> [REQUIRED WORK] Copy the following entries word for word, keeping every line as it appears.

Dataset items
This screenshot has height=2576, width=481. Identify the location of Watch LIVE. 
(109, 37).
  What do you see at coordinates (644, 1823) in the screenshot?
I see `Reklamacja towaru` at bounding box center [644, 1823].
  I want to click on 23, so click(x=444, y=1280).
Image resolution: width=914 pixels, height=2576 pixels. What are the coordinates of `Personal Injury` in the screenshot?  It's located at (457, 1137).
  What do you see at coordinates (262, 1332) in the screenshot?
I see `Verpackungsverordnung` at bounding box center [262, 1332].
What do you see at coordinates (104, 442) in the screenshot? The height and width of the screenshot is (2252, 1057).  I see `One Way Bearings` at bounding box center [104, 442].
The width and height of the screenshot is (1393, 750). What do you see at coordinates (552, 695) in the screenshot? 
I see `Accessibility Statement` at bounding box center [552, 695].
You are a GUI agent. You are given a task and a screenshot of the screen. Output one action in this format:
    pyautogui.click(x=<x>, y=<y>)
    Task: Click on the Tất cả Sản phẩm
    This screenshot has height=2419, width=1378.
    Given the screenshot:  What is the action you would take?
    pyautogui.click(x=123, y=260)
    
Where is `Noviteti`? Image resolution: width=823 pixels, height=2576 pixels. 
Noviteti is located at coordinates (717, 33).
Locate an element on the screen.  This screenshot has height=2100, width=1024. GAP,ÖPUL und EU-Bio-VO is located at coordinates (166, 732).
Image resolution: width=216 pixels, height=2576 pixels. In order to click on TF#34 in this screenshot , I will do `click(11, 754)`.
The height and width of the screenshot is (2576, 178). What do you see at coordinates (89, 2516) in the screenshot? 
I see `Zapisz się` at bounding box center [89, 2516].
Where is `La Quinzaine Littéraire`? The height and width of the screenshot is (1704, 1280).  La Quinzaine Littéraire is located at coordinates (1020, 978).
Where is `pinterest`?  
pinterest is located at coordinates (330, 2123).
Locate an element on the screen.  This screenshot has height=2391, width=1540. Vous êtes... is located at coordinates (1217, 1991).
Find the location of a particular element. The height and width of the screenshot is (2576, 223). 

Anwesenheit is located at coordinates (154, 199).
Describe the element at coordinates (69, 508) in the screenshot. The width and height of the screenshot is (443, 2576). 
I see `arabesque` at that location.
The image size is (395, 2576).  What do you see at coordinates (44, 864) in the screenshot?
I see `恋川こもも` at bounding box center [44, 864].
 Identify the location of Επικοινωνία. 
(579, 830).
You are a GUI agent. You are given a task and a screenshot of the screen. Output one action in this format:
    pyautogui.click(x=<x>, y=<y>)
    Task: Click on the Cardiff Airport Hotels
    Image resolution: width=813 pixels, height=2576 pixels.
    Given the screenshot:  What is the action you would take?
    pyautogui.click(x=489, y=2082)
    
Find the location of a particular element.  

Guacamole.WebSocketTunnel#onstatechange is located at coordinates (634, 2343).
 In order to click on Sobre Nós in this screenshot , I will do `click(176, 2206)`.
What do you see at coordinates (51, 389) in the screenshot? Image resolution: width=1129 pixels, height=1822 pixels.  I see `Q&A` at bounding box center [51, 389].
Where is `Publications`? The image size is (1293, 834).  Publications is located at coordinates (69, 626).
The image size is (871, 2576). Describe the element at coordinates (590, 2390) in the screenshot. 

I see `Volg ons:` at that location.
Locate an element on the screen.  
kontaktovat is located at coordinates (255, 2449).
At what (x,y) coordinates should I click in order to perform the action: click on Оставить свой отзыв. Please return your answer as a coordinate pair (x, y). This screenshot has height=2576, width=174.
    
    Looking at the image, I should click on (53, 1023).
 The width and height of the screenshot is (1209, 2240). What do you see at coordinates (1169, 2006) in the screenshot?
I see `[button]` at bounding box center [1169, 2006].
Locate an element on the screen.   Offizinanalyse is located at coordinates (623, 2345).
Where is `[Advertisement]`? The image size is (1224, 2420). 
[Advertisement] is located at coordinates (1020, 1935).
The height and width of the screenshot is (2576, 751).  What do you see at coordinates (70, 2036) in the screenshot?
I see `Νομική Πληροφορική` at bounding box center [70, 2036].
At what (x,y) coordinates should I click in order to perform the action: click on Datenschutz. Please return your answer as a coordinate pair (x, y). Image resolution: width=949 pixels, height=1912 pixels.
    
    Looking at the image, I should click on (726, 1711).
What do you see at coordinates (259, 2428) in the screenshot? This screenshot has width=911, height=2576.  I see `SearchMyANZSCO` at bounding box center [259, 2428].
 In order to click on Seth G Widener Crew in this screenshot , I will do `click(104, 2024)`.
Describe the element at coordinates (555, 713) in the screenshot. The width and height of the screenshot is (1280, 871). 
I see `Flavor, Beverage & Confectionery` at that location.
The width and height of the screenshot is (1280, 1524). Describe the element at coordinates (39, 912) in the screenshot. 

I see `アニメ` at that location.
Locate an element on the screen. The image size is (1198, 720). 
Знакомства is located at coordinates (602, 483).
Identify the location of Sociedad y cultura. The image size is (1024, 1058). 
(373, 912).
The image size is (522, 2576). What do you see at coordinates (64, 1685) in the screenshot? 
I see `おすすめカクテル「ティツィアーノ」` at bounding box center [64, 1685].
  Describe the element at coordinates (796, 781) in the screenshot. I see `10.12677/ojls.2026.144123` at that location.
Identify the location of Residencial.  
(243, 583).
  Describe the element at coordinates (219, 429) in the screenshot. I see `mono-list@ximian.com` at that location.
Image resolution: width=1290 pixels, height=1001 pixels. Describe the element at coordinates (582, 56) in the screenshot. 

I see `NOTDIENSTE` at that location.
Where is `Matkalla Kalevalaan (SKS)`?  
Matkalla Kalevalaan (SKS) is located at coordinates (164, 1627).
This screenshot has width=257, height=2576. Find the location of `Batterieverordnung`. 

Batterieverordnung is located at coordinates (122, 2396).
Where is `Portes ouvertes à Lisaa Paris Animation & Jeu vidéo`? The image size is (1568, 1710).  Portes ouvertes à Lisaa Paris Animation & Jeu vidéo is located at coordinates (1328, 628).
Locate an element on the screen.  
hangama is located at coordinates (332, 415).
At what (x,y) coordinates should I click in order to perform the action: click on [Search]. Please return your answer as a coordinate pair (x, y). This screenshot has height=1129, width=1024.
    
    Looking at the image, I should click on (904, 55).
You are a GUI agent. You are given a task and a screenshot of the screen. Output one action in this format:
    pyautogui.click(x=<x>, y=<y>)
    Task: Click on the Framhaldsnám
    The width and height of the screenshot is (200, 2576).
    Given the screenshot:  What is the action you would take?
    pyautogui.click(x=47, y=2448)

> [THE COMPLETED TASK]
This screenshot has height=2576, width=481. Identify the location of Watch LIVE. 
(109, 37).
  What do you see at coordinates (644, 1823) in the screenshot?
I see `Reklamacja towaru` at bounding box center [644, 1823].
  I want to click on 23, so click(x=444, y=1280).
Image resolution: width=914 pixels, height=2576 pixels. What are the coordinates of `Personal Injury` in the screenshot?  It's located at (457, 1137).
  What do you see at coordinates (262, 1332) in the screenshot?
I see `Verpackungsverordnung` at bounding box center [262, 1332].
What do you see at coordinates (104, 442) in the screenshot? The height and width of the screenshot is (2252, 1057).  I see `One Way Bearings` at bounding box center [104, 442].
The width and height of the screenshot is (1393, 750). What do you see at coordinates (552, 695) in the screenshot? 
I see `Accessibility Statement` at bounding box center [552, 695].
You are a GUI agent. You are given a task and a screenshot of the screen. Output one action in this format:
    pyautogui.click(x=<x>, y=<y>)
    Task: Click on the Tất cả Sản phẩm
    This screenshot has height=2419, width=1378.
    Given the screenshot:  What is the action you would take?
    pyautogui.click(x=123, y=260)
    
Where is `Noviteti`? Image resolution: width=823 pixels, height=2576 pixels. 
Noviteti is located at coordinates (717, 33).
Locate an element on the screen.  This screenshot has height=2100, width=1024. GAP,ÖPUL und EU-Bio-VO is located at coordinates (166, 732).
Image resolution: width=216 pixels, height=2576 pixels. In order to click on TF#34 in this screenshot , I will do `click(11, 754)`.
The height and width of the screenshot is (2576, 178). What do you see at coordinates (89, 2516) in the screenshot? 
I see `Zapisz się` at bounding box center [89, 2516].
Where is `La Quinzaine Littéraire`? The height and width of the screenshot is (1704, 1280).  La Quinzaine Littéraire is located at coordinates (1020, 978).
Where is `pinterest`?  
pinterest is located at coordinates (330, 2123).
Locate an element on the screen.  This screenshot has height=2391, width=1540. Vous êtes... is located at coordinates (1217, 1991).
Find the location of a particular element. The height and width of the screenshot is (2576, 223). 

Anwesenheit is located at coordinates (154, 199).
Describe the element at coordinates (69, 508) in the screenshot. The width and height of the screenshot is (443, 2576). 
I see `arabesque` at that location.
The image size is (395, 2576).  What do you see at coordinates (44, 864) in the screenshot?
I see `恋川こもも` at bounding box center [44, 864].
 Identify the location of Επικοινωνία. 
(579, 830).
You are a GUI agent. You are given a task and a screenshot of the screen. Output one action in this format:
    pyautogui.click(x=<x>, y=<y>)
    Task: Click on the Cardiff Airport Hotels
    Image resolution: width=813 pixels, height=2576 pixels.
    Given the screenshot:  What is the action you would take?
    pyautogui.click(x=489, y=2082)
    
Find the location of a particular element.  

Guacamole.WebSocketTunnel#onstatechange is located at coordinates (634, 2343).
 In order to click on Sobre Nós in this screenshot , I will do `click(176, 2206)`.
What do you see at coordinates (51, 389) in the screenshot? Image resolution: width=1129 pixels, height=1822 pixels.  I see `Q&A` at bounding box center [51, 389].
Where is `Publications`? The image size is (1293, 834).  Publications is located at coordinates (69, 626).
The image size is (871, 2576). Describe the element at coordinates (590, 2390) in the screenshot. 

I see `Volg ons:` at that location.
Locate an element on the screen.  
kontaktovat is located at coordinates (255, 2449).
At what (x,y) coordinates should I click in order to perform the action: click on Оставить свой отзыв. Please return your answer as a coordinate pair (x, y). This screenshot has height=2576, width=174.
    
    Looking at the image, I should click on (53, 1023).
 The width and height of the screenshot is (1209, 2240). What do you see at coordinates (1169, 2006) in the screenshot?
I see `[button]` at bounding box center [1169, 2006].
Locate an element on the screen.   Offizinanalyse is located at coordinates (623, 2345).
Where is `[Advertisement]`? The image size is (1224, 2420). 
[Advertisement] is located at coordinates (1020, 1935).
The height and width of the screenshot is (2576, 751).  What do you see at coordinates (70, 2036) in the screenshot?
I see `Νομική Πληροφορική` at bounding box center [70, 2036].
At what (x,y) coordinates should I click in order to perform the action: click on Datenschutz. Please return your answer as a coordinate pair (x, y). Image resolution: width=949 pixels, height=1912 pixels.
    
    Looking at the image, I should click on (726, 1711).
What do you see at coordinates (259, 2428) in the screenshot? This screenshot has width=911, height=2576.  I see `SearchMyANZSCO` at bounding box center [259, 2428].
 In order to click on Seth G Widener Crew in this screenshot , I will do `click(104, 2024)`.
Describe the element at coordinates (555, 713) in the screenshot. The width and height of the screenshot is (1280, 871). 
I see `Flavor, Beverage & Confectionery` at that location.
The width and height of the screenshot is (1280, 1524). Describe the element at coordinates (39, 912) in the screenshot. 

I see `アニメ` at that location.
Locate an element on the screen. The image size is (1198, 720). 
Знакомства is located at coordinates (602, 483).
Identify the location of Sociedad y cultura. The image size is (1024, 1058). 
(373, 912).
The image size is (522, 2576). What do you see at coordinates (64, 1685) in the screenshot? 
I see `おすすめカクテル「ティツィアーノ」` at bounding box center [64, 1685].
  Describe the element at coordinates (796, 781) in the screenshot. I see `10.12677/ojls.2026.144123` at that location.
Identify the location of Residencial.  
(243, 583).
  Describe the element at coordinates (219, 429) in the screenshot. I see `mono-list@ximian.com` at that location.
Image resolution: width=1290 pixels, height=1001 pixels. Describe the element at coordinates (582, 56) in the screenshot. 

I see `NOTDIENSTE` at that location.
Where is `Matkalla Kalevalaan (SKS)`?  
Matkalla Kalevalaan (SKS) is located at coordinates (164, 1627).
This screenshot has width=257, height=2576. Find the location of `Batterieverordnung`. 

Batterieverordnung is located at coordinates (122, 2396).
Where is `Portes ouvertes à Lisaa Paris Animation & Jeu vidéo`? The image size is (1568, 1710).  Portes ouvertes à Lisaa Paris Animation & Jeu vidéo is located at coordinates (1328, 628).
Locate an element on the screen.  
hangama is located at coordinates (332, 415).
At what (x,y) coordinates should I click in order to perform the action: click on [Search]. Please return your answer as a coordinate pair (x, y). This screenshot has height=1129, width=1024.
    
    Looking at the image, I should click on (904, 55).
You are a GUI agent. You are given a task and a screenshot of the screen. Output one action in this format:
    pyautogui.click(x=<x>, y=<y>)
    Task: Click on the Framhaldsnám
    The width and height of the screenshot is (200, 2576).
    Given the screenshot:  What is the action you would take?
    pyautogui.click(x=47, y=2448)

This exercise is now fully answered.